JAKARTA — Kementerian Energi dan Sumber Daya Mineral (ESDM) menegaskan bahwa belum berencana untuk mengevaluasi kembali harga jual bahan bakar minyak (BBM) subsidi dan nonsubsidi milik PT Pertamina (Persero).
Padahal, harga minyak mentah dunia berada pada keseimbangan baru yang lebih rendah di level US$75,53 per barel pada perdagangan sepekan terakhir.
Direktur Jenderal Minyak dan Gas Kementerian ESDM Tutuka Ariadji mengatakan bahwa harga jual BBM bersubsidi jenis bensin Pertalite (RON 90) dan Solar saat ini masih timpang dari harga keekonomiannya.
“Kalau nanti sudah seperti itu baru kita evaluasi. Sekarang kan belum,” kata Tutuka saat ditemui di Kompleks DPR, Senin (12/12/2022) petang.

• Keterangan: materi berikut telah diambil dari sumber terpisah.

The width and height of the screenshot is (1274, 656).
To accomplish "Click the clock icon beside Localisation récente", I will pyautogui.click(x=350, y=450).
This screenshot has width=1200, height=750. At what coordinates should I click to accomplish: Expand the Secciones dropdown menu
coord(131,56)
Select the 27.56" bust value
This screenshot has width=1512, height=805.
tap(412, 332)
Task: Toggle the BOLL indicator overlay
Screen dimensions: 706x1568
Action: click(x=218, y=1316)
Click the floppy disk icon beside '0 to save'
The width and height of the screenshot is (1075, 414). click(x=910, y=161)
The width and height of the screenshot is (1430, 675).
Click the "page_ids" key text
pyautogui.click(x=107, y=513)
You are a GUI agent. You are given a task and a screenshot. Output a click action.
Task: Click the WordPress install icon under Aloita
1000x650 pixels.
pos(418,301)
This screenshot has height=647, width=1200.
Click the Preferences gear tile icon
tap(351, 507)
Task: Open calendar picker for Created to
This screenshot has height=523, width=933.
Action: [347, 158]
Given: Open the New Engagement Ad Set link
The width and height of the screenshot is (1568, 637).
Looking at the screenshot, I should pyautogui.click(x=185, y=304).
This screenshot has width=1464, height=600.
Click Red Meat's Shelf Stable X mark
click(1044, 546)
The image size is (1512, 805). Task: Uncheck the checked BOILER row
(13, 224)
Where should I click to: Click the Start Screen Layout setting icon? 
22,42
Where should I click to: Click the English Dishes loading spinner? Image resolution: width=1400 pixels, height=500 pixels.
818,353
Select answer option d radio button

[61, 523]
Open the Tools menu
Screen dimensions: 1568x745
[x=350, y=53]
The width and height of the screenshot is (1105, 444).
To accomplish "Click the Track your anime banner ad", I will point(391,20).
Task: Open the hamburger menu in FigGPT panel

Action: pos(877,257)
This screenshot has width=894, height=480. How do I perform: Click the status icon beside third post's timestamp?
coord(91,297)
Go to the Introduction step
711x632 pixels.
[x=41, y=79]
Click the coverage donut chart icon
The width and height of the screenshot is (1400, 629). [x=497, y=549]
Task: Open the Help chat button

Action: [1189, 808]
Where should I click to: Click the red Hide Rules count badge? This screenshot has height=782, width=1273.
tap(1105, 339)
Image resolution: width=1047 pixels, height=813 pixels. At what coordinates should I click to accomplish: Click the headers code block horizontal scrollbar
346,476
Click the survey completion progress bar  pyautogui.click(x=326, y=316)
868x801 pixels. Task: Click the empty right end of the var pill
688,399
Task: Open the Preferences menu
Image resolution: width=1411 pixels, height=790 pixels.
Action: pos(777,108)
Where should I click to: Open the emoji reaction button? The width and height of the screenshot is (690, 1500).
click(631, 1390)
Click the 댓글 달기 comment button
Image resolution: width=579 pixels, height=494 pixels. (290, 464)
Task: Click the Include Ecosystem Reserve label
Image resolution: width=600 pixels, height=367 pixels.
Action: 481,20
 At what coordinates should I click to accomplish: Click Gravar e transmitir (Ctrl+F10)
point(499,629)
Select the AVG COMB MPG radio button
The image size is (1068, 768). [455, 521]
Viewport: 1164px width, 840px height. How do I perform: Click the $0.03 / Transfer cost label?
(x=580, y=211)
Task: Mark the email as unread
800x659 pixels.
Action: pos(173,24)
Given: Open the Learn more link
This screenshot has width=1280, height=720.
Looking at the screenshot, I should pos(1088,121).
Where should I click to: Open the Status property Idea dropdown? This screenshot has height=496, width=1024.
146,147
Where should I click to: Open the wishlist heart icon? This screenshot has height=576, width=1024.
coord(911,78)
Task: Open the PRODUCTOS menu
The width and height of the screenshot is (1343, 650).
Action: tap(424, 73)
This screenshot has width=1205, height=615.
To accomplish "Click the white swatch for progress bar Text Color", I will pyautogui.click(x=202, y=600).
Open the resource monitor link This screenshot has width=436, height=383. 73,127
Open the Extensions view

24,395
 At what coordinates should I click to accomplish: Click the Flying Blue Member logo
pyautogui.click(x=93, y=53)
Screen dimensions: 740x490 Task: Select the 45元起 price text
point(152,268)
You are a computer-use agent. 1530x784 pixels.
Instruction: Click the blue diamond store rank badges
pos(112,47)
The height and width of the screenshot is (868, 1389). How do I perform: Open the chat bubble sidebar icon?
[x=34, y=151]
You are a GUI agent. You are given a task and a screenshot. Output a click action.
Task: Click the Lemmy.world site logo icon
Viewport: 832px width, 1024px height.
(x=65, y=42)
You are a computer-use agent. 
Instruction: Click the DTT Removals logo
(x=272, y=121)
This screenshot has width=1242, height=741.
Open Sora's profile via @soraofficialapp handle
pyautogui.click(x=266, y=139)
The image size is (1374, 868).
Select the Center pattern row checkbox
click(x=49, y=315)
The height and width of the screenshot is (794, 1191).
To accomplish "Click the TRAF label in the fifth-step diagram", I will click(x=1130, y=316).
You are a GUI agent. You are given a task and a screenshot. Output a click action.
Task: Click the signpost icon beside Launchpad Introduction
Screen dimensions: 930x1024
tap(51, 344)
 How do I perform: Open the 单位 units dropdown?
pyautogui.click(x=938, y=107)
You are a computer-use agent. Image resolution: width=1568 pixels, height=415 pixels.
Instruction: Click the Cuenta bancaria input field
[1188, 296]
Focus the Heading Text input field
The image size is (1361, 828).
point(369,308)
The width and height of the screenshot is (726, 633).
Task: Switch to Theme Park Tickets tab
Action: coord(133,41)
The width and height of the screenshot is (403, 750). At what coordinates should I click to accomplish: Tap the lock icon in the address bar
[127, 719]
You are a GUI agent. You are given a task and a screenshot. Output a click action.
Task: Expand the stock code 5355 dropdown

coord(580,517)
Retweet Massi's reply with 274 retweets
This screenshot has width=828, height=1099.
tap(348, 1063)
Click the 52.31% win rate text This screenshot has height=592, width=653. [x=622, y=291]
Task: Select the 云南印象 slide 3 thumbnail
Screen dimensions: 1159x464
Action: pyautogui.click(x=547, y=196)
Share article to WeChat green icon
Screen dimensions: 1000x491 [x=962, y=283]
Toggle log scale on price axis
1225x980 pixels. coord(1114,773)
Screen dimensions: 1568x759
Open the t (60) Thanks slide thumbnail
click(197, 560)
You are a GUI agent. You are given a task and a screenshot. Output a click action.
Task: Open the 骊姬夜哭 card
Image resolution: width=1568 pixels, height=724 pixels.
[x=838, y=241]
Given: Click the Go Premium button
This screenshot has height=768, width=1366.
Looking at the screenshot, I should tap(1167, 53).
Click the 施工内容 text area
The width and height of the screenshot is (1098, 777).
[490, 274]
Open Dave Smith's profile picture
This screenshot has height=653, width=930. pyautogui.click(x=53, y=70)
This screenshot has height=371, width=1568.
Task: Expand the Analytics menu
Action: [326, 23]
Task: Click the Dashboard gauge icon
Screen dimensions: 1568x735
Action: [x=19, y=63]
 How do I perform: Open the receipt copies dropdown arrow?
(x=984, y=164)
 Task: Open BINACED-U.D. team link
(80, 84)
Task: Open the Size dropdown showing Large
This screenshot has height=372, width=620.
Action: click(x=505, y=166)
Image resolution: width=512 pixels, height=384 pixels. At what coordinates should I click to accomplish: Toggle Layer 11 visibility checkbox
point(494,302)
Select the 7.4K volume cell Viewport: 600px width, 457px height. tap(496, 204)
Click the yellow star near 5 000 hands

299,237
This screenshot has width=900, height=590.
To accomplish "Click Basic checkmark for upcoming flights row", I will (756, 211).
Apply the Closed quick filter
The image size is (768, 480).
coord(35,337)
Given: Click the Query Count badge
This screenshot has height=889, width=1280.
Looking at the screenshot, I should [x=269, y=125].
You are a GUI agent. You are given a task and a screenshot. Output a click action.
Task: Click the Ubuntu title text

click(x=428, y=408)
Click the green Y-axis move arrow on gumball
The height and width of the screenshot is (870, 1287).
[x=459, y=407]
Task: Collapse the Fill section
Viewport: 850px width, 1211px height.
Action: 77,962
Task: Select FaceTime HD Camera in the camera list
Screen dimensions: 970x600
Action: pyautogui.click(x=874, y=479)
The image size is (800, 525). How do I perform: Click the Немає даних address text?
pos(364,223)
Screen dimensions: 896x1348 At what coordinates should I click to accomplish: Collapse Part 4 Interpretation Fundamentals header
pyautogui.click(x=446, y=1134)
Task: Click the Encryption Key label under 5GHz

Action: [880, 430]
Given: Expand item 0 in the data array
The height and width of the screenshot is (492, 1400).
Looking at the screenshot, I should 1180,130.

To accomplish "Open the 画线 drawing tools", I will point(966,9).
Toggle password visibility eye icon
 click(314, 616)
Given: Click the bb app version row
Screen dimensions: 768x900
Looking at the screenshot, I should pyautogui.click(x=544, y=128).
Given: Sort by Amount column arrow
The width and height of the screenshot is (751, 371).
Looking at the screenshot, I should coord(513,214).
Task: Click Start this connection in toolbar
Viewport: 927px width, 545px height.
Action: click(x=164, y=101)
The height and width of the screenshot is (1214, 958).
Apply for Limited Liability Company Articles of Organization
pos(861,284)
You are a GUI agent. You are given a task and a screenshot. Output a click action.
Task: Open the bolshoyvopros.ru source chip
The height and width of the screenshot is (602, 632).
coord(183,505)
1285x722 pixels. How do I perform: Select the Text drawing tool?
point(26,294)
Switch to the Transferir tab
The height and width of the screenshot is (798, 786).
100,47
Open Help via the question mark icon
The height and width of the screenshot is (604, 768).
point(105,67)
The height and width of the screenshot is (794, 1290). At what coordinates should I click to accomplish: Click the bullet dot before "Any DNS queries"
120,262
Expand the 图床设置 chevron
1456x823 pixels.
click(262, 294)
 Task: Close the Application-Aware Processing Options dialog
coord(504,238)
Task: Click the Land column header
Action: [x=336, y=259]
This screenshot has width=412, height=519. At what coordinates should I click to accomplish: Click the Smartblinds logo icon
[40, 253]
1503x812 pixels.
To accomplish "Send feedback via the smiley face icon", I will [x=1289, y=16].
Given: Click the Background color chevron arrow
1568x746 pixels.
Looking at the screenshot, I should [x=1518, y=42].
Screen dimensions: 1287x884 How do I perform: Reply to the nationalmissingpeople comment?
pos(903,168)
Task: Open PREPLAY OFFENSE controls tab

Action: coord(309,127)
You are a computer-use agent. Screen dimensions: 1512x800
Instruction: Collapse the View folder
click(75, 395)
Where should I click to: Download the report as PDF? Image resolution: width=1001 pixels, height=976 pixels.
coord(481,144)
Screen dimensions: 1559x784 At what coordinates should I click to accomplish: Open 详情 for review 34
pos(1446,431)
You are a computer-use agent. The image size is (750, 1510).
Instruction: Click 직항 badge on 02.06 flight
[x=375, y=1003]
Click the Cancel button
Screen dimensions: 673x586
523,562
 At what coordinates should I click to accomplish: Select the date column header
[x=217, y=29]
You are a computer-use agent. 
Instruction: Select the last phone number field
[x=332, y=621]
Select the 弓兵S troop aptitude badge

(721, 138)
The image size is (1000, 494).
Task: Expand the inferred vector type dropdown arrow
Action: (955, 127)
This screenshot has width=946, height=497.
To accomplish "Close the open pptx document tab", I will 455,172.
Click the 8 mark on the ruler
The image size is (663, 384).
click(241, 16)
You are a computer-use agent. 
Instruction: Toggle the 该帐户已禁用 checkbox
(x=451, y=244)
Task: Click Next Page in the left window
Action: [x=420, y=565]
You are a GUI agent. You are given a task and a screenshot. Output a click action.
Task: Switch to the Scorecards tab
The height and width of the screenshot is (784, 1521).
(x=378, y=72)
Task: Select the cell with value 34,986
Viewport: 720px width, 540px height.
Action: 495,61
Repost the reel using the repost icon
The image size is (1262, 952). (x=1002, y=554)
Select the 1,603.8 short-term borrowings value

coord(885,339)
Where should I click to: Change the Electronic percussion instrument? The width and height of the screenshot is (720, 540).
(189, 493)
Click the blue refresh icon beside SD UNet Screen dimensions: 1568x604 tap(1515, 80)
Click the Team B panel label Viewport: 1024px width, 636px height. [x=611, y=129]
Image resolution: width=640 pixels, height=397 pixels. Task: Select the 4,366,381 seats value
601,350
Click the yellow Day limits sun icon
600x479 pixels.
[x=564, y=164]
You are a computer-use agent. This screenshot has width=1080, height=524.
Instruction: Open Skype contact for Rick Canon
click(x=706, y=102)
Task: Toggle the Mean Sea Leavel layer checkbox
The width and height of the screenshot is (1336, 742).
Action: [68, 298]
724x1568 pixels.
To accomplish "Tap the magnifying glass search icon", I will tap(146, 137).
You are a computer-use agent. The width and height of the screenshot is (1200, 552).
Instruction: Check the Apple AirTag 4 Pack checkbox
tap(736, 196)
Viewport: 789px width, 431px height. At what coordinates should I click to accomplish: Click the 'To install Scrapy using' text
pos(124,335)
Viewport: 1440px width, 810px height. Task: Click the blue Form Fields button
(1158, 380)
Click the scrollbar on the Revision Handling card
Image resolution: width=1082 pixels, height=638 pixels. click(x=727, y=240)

Posisi itu, kata Tutuka, juga berlaku untuk BBM yang dijual secara komersial oleh Pertamina dan badan usaha lainnya. Salah satunya adalah harga jual yang dikenakan untuk Pertamax (RON 92) sepenuhnya mengikuti mekanisme pasar.
Baca juga: Harga BBM Nonsubsidi Pertamina Naik, Konsumsi BBM Subsidi Aman?
Kendati demikian, dia mengakui bahwa harga jual Pertalite yang dipatok Rp10.000 per liter saat ini sudah mulai mendekati harga keekonomian jika dibandingkan dengan posisi pada pertengahan tahun ini. Hanya, Kementerian ESDM masih mempelajari fluktuasi harga minyak mentah dunia yang masih berlanjut pada akhir tahun ini.
“Sekarang sih, nggak jauh ya keekonomiannya dengan harga Pertalitenya setahu saya. Untuk angka tepatnya nanti,” kata dia.
Sementara itu, harga minyak mentah global terpantau turun pada perdagangan Senin (12/12/2022) akibat terbebani oleh masih tingginya ekspektasi kenaikan suku bunga Federal Reserve atau The Fed pada awal 2023.
Mengutip data Bloomberg, harga minyak mentah West Texas Intermediate (WTI) mengalami penurunan 0,70 persen atau 0,50 poin ke US$70,52 per barel. Adapun, harga minyak Brent terpantau turun 0,57 poin atau 0,75 persen ke US$75,53 per barel.
Baca juga: Di Balik Impor Minyak Mentah RI, Ada KKKS yang Pilih Ekspor
Tim Analis Monex Investindo Futures (MIFX) menyebutkan bahwa kabar tertahannya sumber minyak AS karena gangguan pipa minyak di Kanada, ancaman Rusia untuk memangkas produksi sebagai reaksi dari pembatasan harga G7, serta ekspektasi kenaikan permintaan dari China setelah pelonggaran pembatasan lockdown di negara tersebut, telah menopang harga minyak naik.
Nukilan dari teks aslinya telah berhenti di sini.